NRC staffers received a memo on Nov. 21, 2001, summarizing a meeting that day between Mr. Collins and Robert Saunders, president of FirstEnergy Nuclear Operating Co., the utility's nuclear subsidiary.

The inspector general's office has claimed that meeting was pivotal to the decision Mr. Collins ultimately made - meeting the utility halfway and letting it keep operating Davis-Besse until Feb. 16, 2002, a date which skeptics have viewed as arbitrary. The company's originally scheduled refueling outage was to begin March 31, 2002, three months later than the shutdown date proposed by the NRC staff.

Investigators have said they were stunned to learn no record exists of the meeting in which Mr. Collins announced his decision: After months of interviews, they said they weren't even able to ascertain how many - let alone which - NRC officials attended it.

In striking that deal, Mr. Collins compromised public safety at the expense of corporate profits, according to the inspector general. Some NRC officials now concede that compensatory measures employed until Feb. 16 - including a slightly reduced operating temperature - provided little safety margin.

Mr. Lochbaum reiterated his belief yesterday that the NRC's decision was driven largely by its fear of a legal battle.

Shutdown orders are rare. The NRC hasn't formally gone through the process since 1987. The few issued in the agency's history were for plants in which problems were discovered after utilities had voluntarily shut them for refueling or other reasons, records show.

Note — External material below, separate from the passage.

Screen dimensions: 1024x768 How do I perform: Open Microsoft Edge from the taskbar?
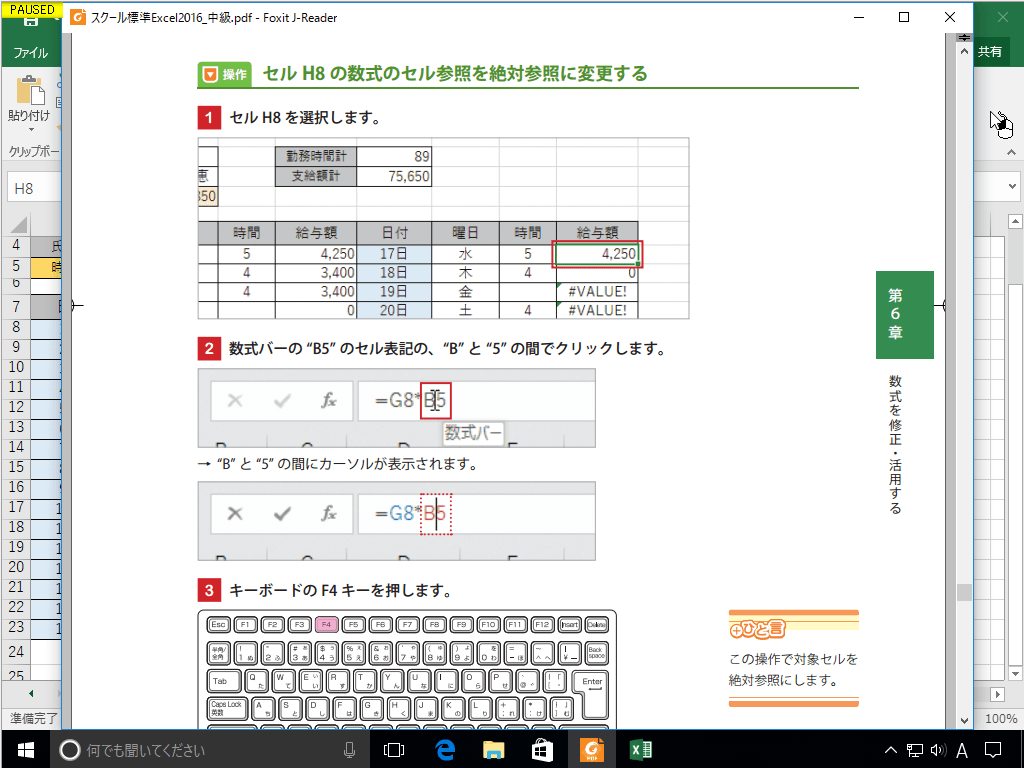[444, 749]
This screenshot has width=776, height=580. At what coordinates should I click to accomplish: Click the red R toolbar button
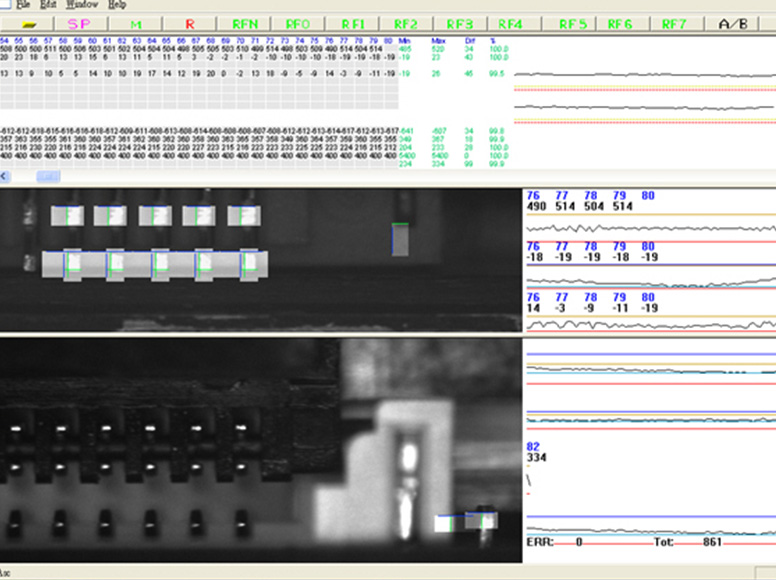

“FirstEnergy was prepared to fight. The NRC, rather than fight, chose to compromise,” Mr. Lochbaum said.

NRC staffers described their frustration in getting information from FirstEnergy in the fall of 2001 by saying it was “like pulling teeth,” according to the transcript.

FirstEnergy has disagreed. The company admits it erred by putting production ahead of safety during the 1990s, but said it would have shut down Davis-Besse itself if it had correctly interpreted the telltale signs, such as containment air filters clogged with rust particles every other day for almost three years.

Mr. Collins has declined requests for interviews since the inspector general's report, even after the state's largest activist group - Ohio Citizen Action - used the report to call for his ouster.

Outgoing NRC Chairman Richard Meserve, who is leaving in March to become president of the Carnegie Institution in Washington, has backed Mr. Collins. In a memo sent Jan. 8 to NRC Inspector General Hubert T. Bell, Dr. Meserve called the internal investigation “unjustified, unfair, and misleading.”

But the inspector general's report has created a buzz on Capitol Hill, most recently during a Senate subcommittee hearing chaired by Sen. George Voinovich of Ohio. Other officials, including U.S. Rep. Marcy Kaptur (D., Toledo) and U.S. Rep. Dennis Kucinich (D., Cleveland) are calling for congressional inquiries, saying the report alleges a fundamental breach of the NRC's mandate to hold safety above all cost considerations.

George Mulley, the report's author, said the tone could have been harsher. “We bent over backwards to be fair,” according to Mr. Mulley, the inspector general's senior level assistant for investigative operations.

According to the transcript, Mr. Collins also hinted at external pressure from unnamed politicians being placed upon Mr. Meserve and himself. He did not elaborate.

“There was also feedback at one point from the Chairman at a very high level just indicating his external interest in this and I indicated to him I'm aware of that,” Mr. Collins was quoted as saying.

An interviewer asked him to describe what he meant by external.

“My impression, we were talking about elected officials,” Mr. Collins said.